Levin and other attendees said they are focused on the progress that EHR companies and other digital health companies are making in leveraging APIs and Fast Healthcare Interoperability Resources to fill those interoperability gaps.

  • Tim Stettheimer, Ph.D., vice president of education at the College of Healthcare Information Management Executives and a former VP and Regional CIO at Ascension, said he will be looking for technology innovations that engage patients with their data and their healthcare. “What I’m looking for is not incremental improvements over what I’ve seen before; I’m looking for the leaps, the disruptive capabilities that frankly will be a sign of where we can go, so we can get more people moving faster towards those truly impactful capabilities,” he said.

    “What I want to hear about as far as interoperability is how do I get [Amazon Echo’s] Alexa to talk to my EHR? How do you get my Apple Watch to talk to the ambulatory EHR or the health record? How do I get these innovative, consumer-facing technologies to really interoperate?” Stettheimer said.
     
  • Michael Archuleta, CIO at Trinidad, Colorado-based Mt. San Rafael Hospital, said the HIMSS conference is an opportunity to connect with other IT leaders and have discussions around health IT transformation strategies, beyond just the implementation of technology. “I’m hoping to see a lot of discussions around culture change at HIMSS19. Everyone at a healthcare organization needs to realize hospitals and clinics are digital companies that happen to deliver healthcare services.”
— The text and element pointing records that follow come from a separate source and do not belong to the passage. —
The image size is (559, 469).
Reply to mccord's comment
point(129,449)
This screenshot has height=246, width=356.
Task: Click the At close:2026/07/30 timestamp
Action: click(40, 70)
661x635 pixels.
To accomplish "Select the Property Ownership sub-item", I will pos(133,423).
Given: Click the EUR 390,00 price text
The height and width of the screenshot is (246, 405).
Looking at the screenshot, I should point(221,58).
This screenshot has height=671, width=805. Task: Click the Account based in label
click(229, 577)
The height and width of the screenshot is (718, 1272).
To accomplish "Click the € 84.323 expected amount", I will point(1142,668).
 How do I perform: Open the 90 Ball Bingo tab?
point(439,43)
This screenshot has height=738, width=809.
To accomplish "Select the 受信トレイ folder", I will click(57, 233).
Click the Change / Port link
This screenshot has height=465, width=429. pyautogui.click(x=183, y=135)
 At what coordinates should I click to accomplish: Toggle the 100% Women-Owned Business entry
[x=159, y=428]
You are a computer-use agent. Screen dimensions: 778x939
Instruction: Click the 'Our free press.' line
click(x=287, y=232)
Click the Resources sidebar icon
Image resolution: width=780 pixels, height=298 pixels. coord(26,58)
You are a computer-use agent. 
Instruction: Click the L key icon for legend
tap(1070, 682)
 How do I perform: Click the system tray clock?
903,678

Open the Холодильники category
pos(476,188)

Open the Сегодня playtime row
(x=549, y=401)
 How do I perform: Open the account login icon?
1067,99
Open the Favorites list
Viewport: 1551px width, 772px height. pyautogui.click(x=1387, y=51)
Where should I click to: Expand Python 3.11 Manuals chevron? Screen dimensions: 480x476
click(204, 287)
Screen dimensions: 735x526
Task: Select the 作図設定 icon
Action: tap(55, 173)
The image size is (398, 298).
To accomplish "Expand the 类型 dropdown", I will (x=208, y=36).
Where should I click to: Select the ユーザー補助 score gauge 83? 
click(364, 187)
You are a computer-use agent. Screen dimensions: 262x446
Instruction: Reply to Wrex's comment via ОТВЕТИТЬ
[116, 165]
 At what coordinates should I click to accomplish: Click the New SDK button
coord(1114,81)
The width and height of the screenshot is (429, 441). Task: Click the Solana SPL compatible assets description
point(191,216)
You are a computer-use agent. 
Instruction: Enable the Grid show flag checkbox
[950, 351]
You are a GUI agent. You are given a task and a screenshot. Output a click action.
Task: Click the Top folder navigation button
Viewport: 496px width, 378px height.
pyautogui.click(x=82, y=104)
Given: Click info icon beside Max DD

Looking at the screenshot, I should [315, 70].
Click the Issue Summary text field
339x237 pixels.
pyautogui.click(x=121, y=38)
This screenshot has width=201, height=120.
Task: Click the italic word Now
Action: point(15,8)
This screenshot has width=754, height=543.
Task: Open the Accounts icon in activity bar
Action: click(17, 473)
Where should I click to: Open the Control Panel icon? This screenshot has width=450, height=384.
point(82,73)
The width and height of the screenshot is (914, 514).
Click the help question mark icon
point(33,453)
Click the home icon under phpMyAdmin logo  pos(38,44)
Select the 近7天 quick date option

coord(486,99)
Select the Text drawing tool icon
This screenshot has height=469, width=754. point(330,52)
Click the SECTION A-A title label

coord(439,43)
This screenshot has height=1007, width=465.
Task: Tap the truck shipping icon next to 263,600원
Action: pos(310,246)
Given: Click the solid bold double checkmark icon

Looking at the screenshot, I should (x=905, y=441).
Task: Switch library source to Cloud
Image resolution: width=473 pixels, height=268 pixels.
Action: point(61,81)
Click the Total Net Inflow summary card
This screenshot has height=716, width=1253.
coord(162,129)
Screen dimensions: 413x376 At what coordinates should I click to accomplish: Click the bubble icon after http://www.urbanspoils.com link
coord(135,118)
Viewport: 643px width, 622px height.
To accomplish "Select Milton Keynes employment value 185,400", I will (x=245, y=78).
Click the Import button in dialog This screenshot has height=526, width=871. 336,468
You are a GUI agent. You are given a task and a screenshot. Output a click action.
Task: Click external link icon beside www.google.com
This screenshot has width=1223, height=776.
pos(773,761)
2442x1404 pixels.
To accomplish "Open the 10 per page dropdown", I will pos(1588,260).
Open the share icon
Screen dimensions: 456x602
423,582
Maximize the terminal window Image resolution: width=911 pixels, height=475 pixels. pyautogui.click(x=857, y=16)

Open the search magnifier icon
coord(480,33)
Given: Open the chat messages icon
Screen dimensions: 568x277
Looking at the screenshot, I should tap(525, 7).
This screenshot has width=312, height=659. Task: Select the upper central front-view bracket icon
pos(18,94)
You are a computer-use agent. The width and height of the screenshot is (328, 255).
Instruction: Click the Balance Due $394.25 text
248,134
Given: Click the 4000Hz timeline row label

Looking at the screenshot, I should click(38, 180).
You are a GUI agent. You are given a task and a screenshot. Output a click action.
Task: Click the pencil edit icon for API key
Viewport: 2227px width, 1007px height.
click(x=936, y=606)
Archuleta also said he plans to focus on the value of the Internet of Things in healthcare and the development of asynchronous tools that benefit the patient both inside and outside the four walls of healthcare facilities.

“Healthcare organizations all have new CEOs; that new CEO is your patient. If we are not focusing on developing initiatives aimed at improving patient outcomes, better patient care and improving efficiencies for our physicians with the utilization of technology, we will not be progressive organizations moving into this more complex digital age of healthcare,” he said.